--- GIVEN INFORMATION ---
■ ■ ■

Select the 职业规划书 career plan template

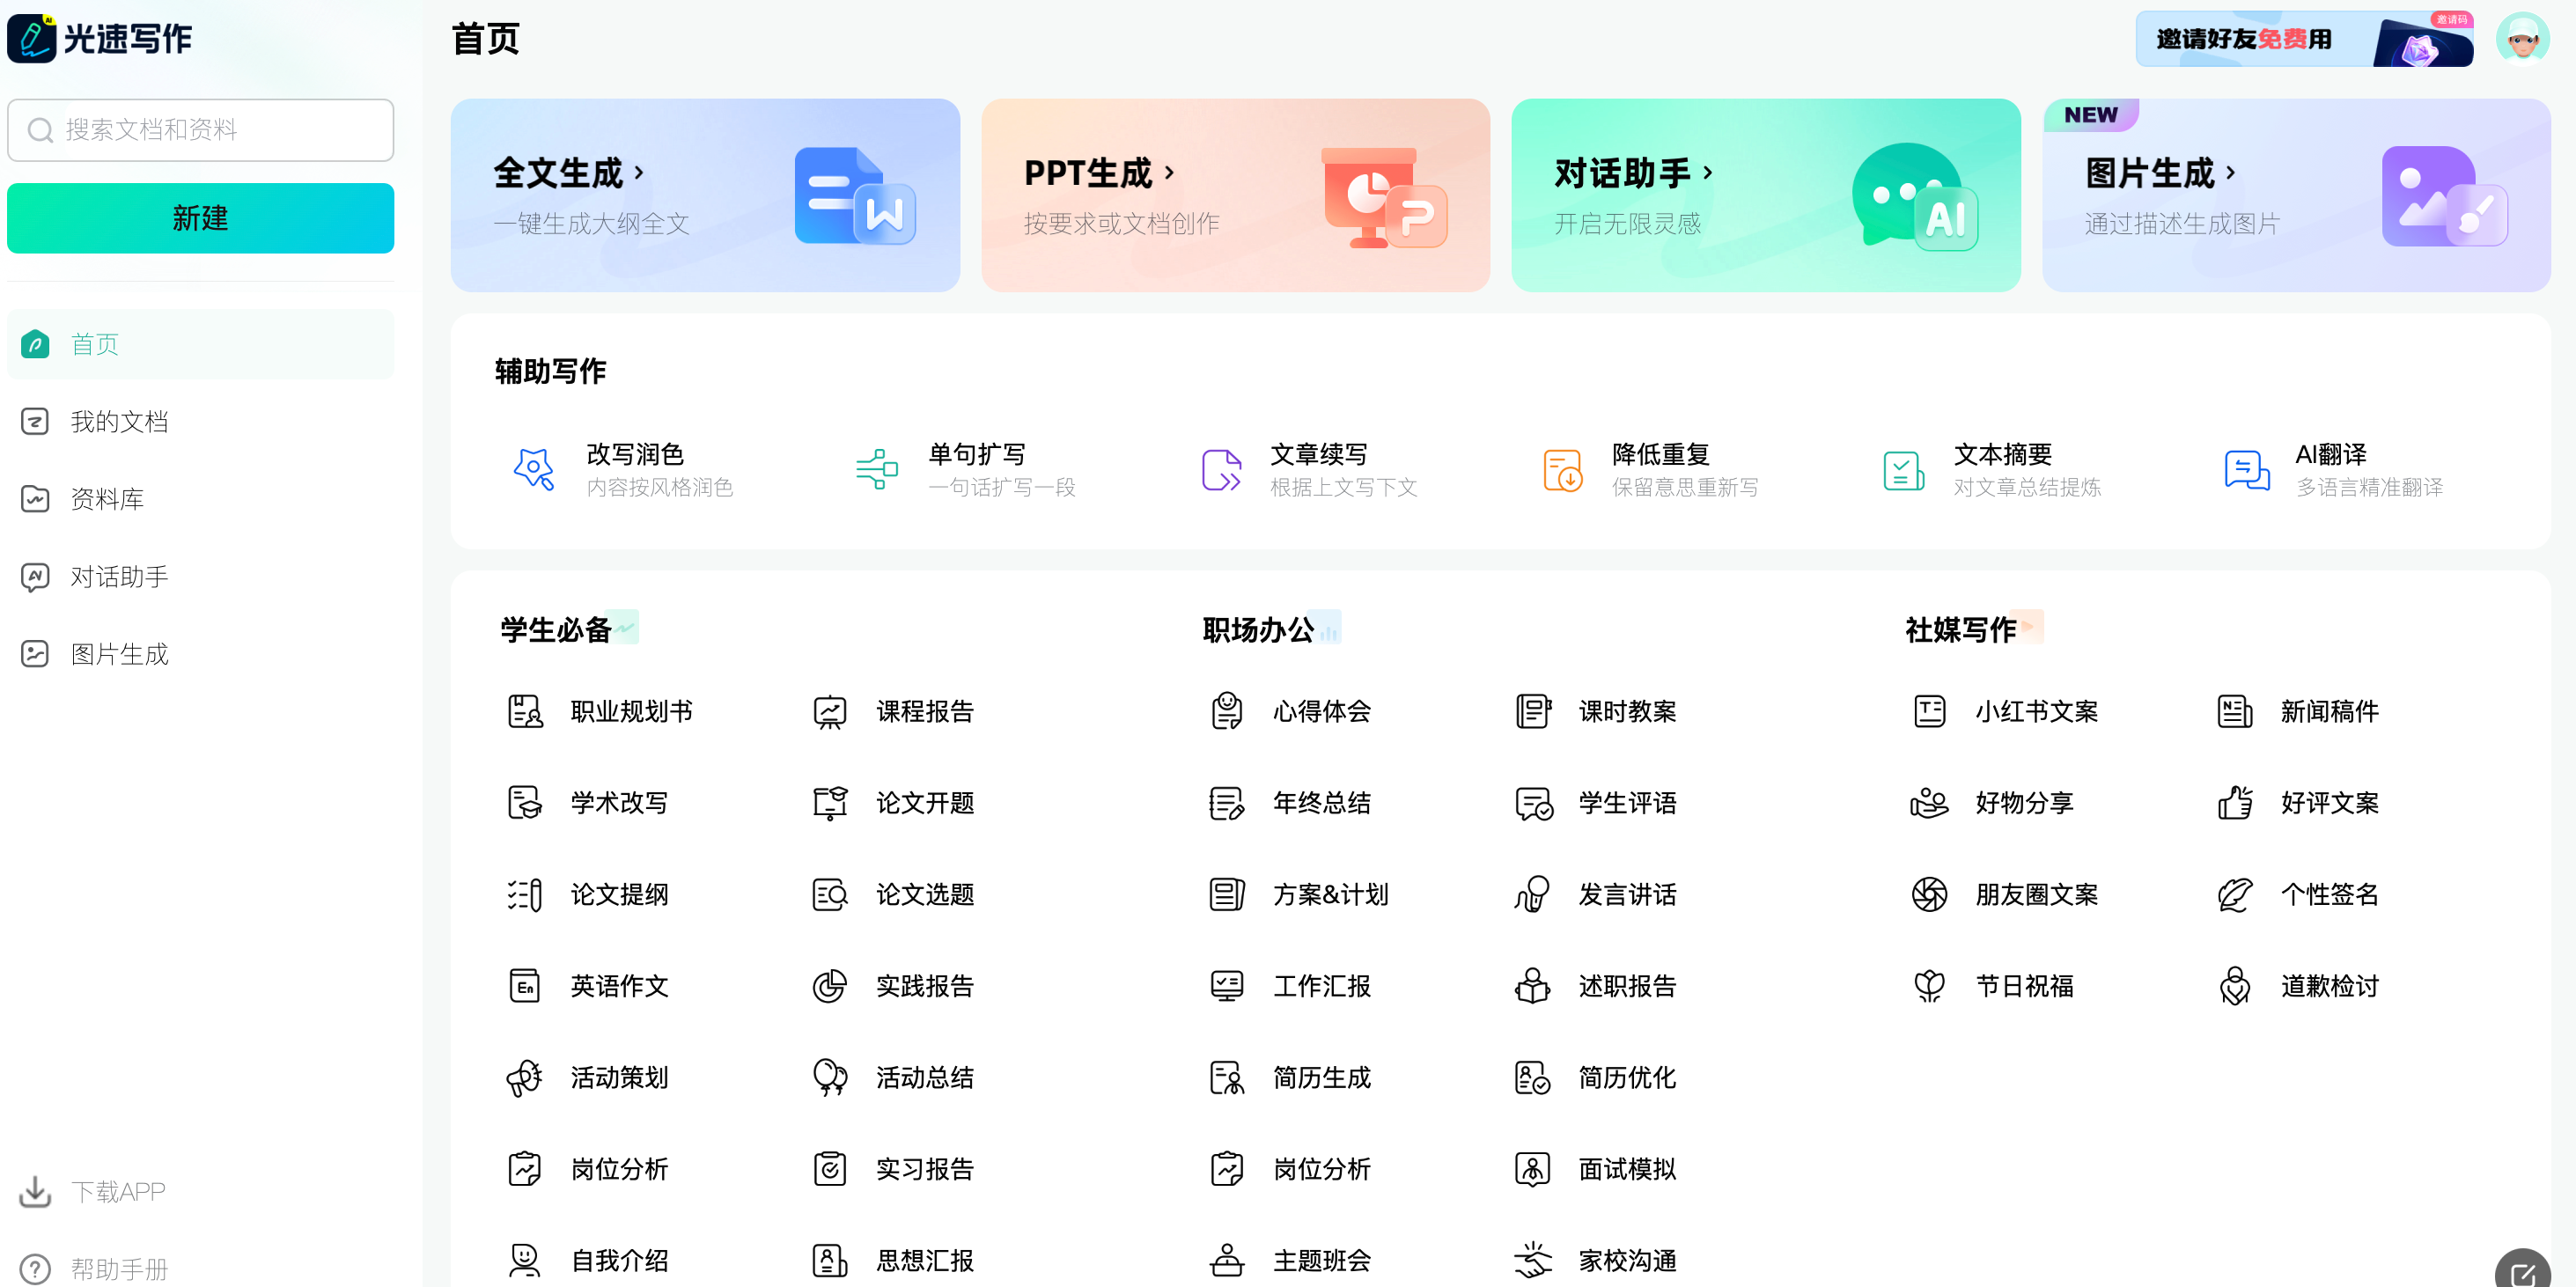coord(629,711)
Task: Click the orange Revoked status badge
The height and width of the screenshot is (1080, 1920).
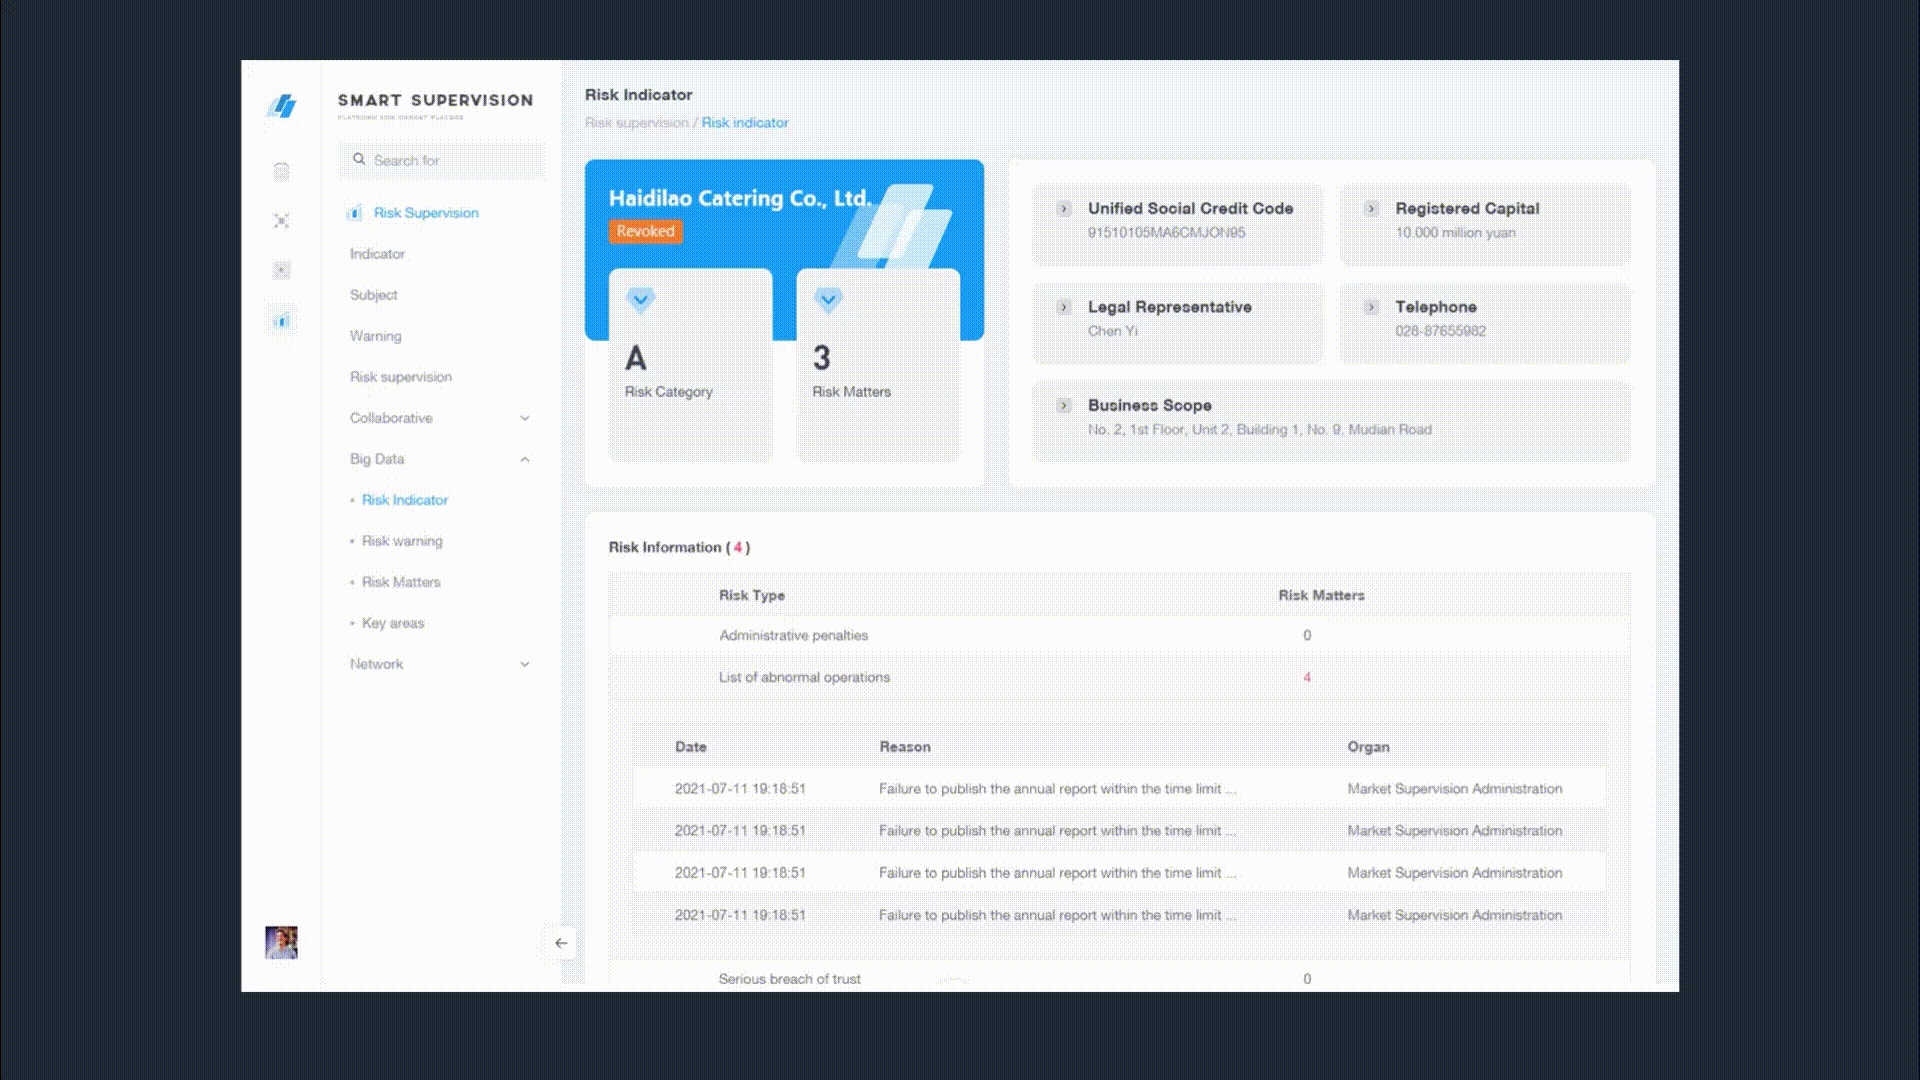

■ ■ ■

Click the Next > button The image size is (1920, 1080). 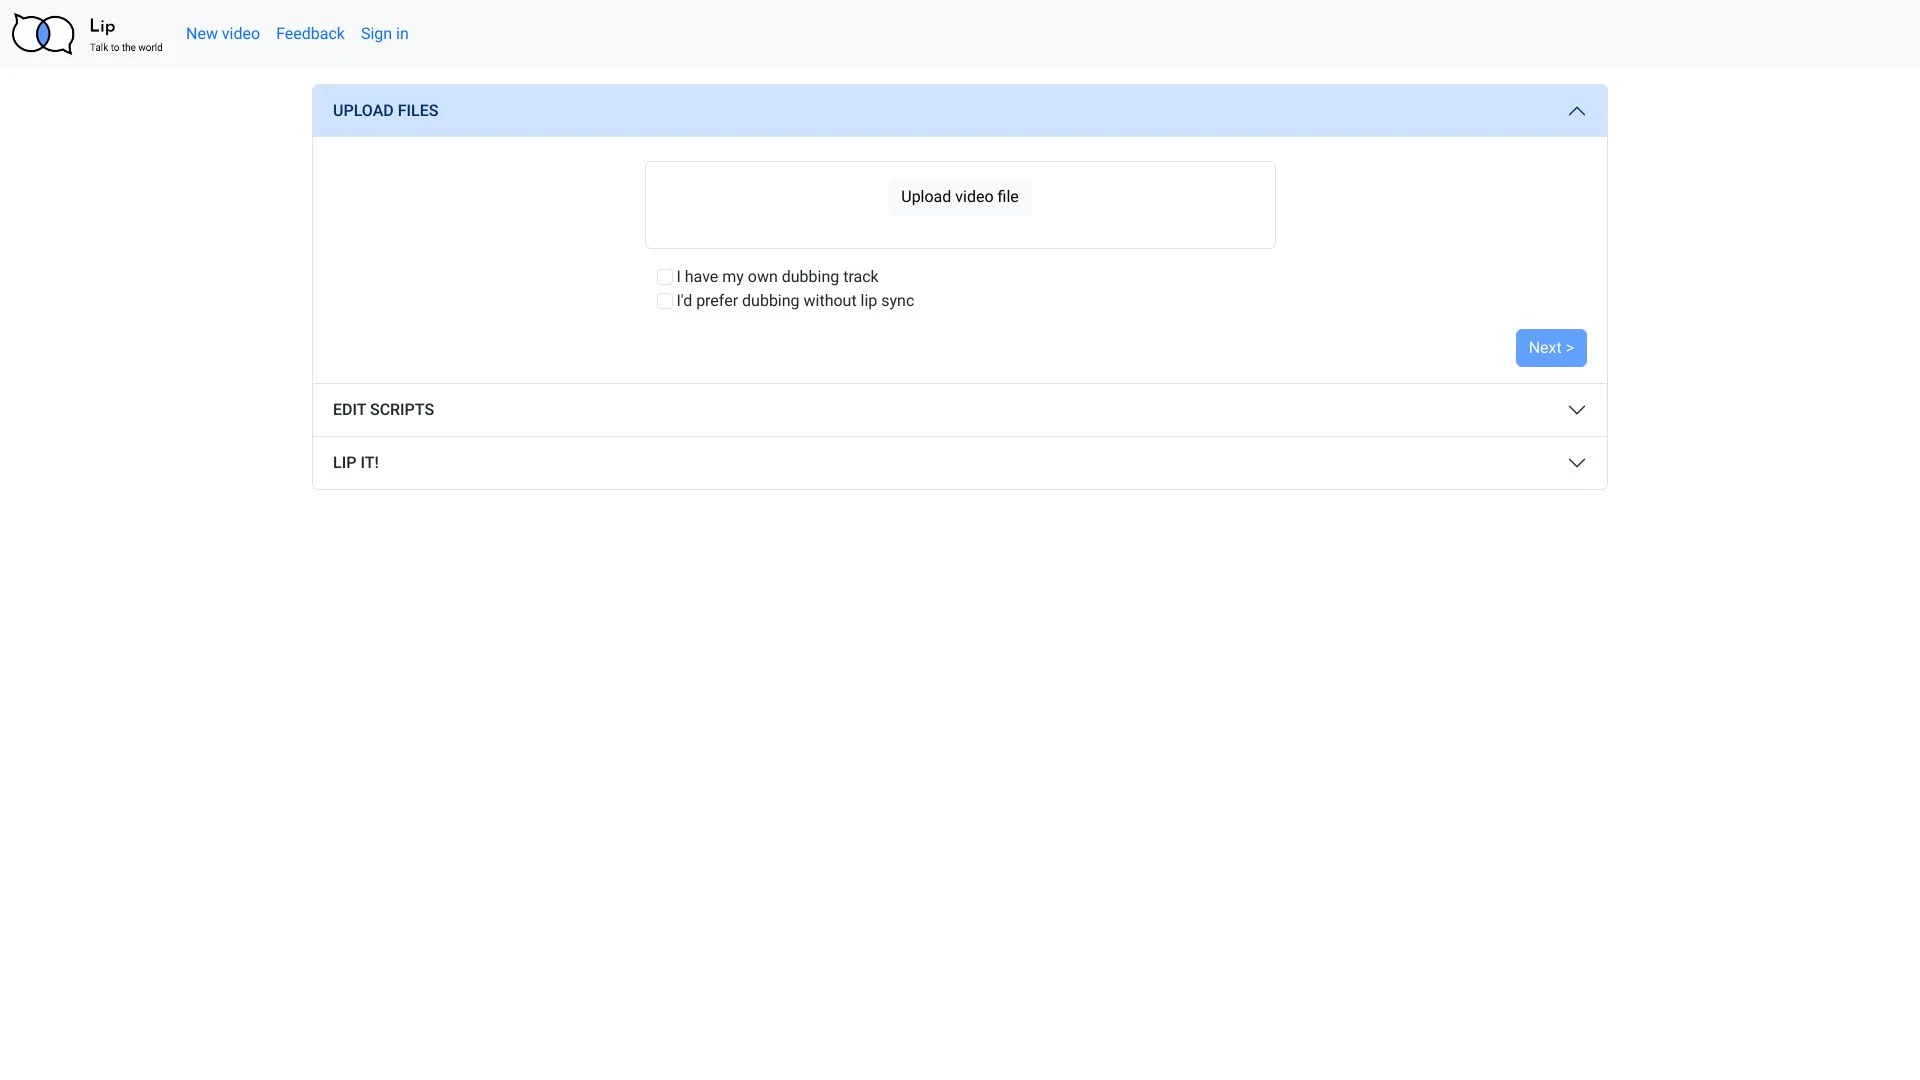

■ ■ ■

--- WORK INSTRUCTIONS ---
All that is wanted is an exact copy of the lines above from the one with "Task: Click the orange Revoked status badge" through the one with "The height and", with both ends included.

--- OUTPUT BELOW ---
Task: Click the orange Revoked status badge
The height and width of the screenshot is (1080, 1920).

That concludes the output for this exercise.